**GIVEN PASSAGE**
======

South Australia’s State Commission Assessment Panel has granted planning approval to the Aboriginal Art and Culture Centre in Adelaide, clearing the way for what will be the country’s premier Aboriginal art centre.
To be built on Kaurna land, in the Lot 14 precinct at the site of the old Royal Adelaide Hospital, the major building is designed by Woods Bagot and Diller Scofidio and Renfro, with landscape architect Oculus.
The panel found the proposal to be an “interesting and innovative design” that interfaced well with North Terrace and responded positively to its setting between the Park Lands, university campuses and the CBD. “The overall development is compatible with the topography of the land and the built form interfaces well with the soft and hard landscaping surrounding the building – providing a seamless connection to the public realm,” the assessment report states.
South Australia’s government architect Kirsteen Mackay supported the design, saying it had the potential to “create an immersive curatorial and cultural experience, and to be a place of pride, connection and belonging for the Aboriginal and Torres Strait Islander community.” However, she also recommended further design resolution and stressed the importance of the material selection for the facade, the quality of the interior spaces and the integration of the basement ramp and service areas with Bice Road.
Several conditions have been placed on the planning approval, including that the final facade design and material selections and the landscape plan be resolved in consultation with the government architect and submitted to the satisfaction of the State Planning Commission.

======

**PROBLEM TO WORK ON**
Reproduce word for word the part of the passage on the Adelaide art centre approval between "The panel found" and "assessment report states.", inclusive. Ignore the data; it has no role here.

**SUPPLIED DATA**

======

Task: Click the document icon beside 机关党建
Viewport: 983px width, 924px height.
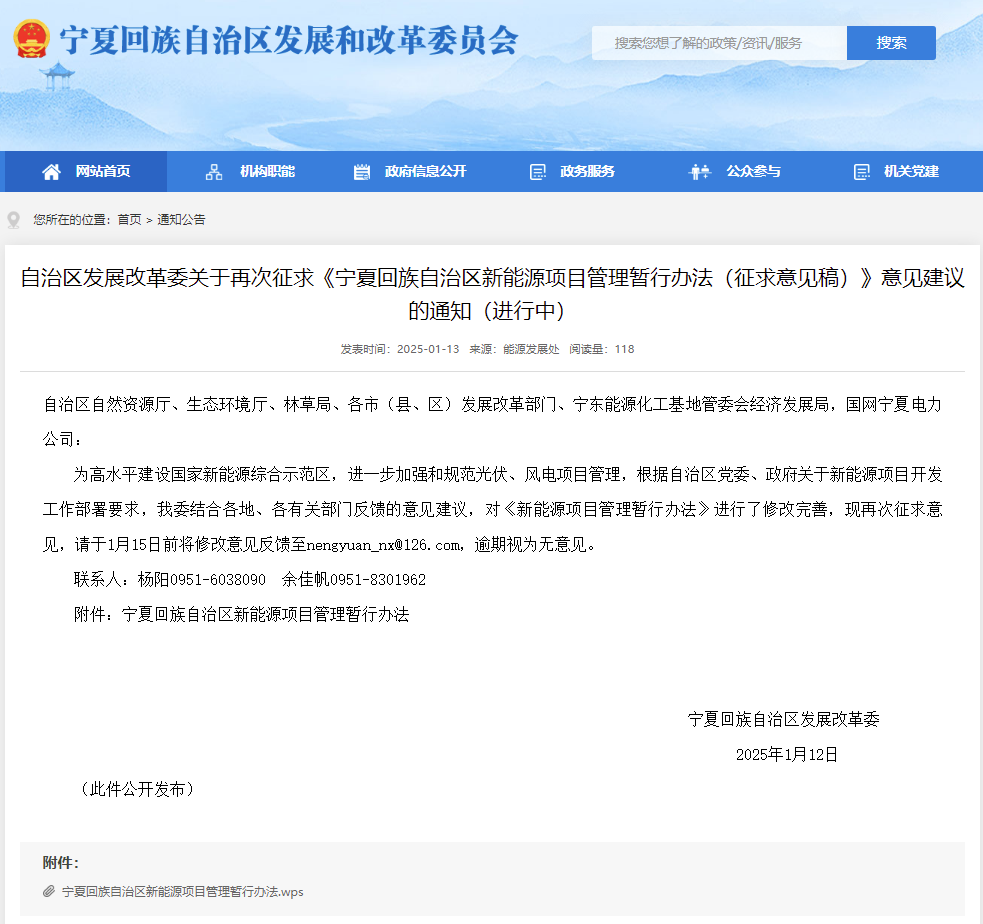Action: pyautogui.click(x=862, y=172)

======

**REPLY**
The panel found the proposal to be an “interesting and innovative design” that interfaced well with North Terrace and responded positively to its setting between the Park Lands, university campuses and the CBD. “The overall development is compatible with the topography of the land and the built form interfaces well with the soft and hard landscaping surrounding the building – providing a seamless connection to the public realm,” the assessment report states.